Burkhardt was born in Basle, Switzerland, in 1904 into morose and grinding poverty. His father left early for America, a few years-later his mother died of TB, and he and his small sisters were placed in an orphanage. In his teens he did odd jobs for a living, then at 18 managed to work his passage to America where he sought out his father in New York. The father, now married again and with a second family, got him a job in the furniture factory where he himself worked. Young Hans learned quickly and was soon a successful furniture decorator; he also attended night classes in drawing under Arshile Gorky, then almost unknown. Burkhardt became one of his two favourite pupils, the other being an 18-yearold Dutch immigrant named Willem de Kooning. These were the Depression years and Gorky was going through some hard times, so Burkhardt helped him out by buying his pictures and occasionally supplying him with groceries.

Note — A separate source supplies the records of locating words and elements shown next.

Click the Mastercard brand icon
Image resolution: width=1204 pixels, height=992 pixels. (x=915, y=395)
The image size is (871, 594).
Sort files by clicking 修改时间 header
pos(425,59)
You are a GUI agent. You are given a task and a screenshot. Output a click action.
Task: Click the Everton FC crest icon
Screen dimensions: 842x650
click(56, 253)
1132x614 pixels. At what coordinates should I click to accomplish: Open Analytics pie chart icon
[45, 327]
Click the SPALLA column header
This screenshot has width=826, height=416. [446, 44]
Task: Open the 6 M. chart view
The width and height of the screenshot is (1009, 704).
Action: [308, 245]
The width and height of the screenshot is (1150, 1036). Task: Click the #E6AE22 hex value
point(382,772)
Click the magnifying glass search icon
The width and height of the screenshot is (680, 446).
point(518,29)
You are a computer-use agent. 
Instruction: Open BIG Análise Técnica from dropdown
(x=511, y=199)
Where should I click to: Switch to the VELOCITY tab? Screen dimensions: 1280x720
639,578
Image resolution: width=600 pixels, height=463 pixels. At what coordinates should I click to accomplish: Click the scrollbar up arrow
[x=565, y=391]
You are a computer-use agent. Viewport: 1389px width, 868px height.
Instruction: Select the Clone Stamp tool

He was taken to court by his wife, who sued him for more maintenance money, and ended by signing over all his property to their small daughter and quitting his job. With his half-brother George, he loaded tins of food into the boot of a second-hand Pontiac and drove away westwards across the US. In California, he worked during the war years in an aircraft factory and later painted sets in the MGM studios. Somehow, he also found time to paint on his own, though galleries were slow to show him.
Burkhardt was always a political radical, who was once arrested for picketing activities. His emotional sympathies were with the underdog and he was violently anti-war, even though he never saw it at first hand. On visits to Mexico he marvelled at the torrid light and was partly shocked, partly intrigued by the casual attitude to death and the way that human skulls were left lying around. These painting trips accentuated the macabre element in his style, though this seems to have been innate - he was a true descendant of Holbein, Urs Graf and Bocklin, all fellow-Swiss. The Vietnam War with its grisly casualty lists, military and civilian, provoked him into a memorable series of works in which the image of a cross is dominant.
Essentially Burkhardt is a painter of catastrophe, in a particularly 20th-century sense (though his splendid big pastels of female nudes show another side to him). Images of violence, war, conflagrations and mass suffering crowd his canvases, often in lurid, flame-like colour and raw, jagged shapes. Beginning with a kind of neo-Cubist style based on Picasso, he developed into one of the most extreme and uncompromising of all the Abstract Expressionists, though he worked on his own without contact with Pollock or even his old friend de Kooning.
Recognition was slow to come, but by the time of his death in 1989 his pictures were in a number of the world's leading museums. He left an entire collection of paintings and drawings to his birthplace, Basel, which he had begun to revisit late in life. His work has never been seen in Dublin, but the enterprising Galway Arts Festival has mounted two exhibitions of it, one of paintings and the other of pastels.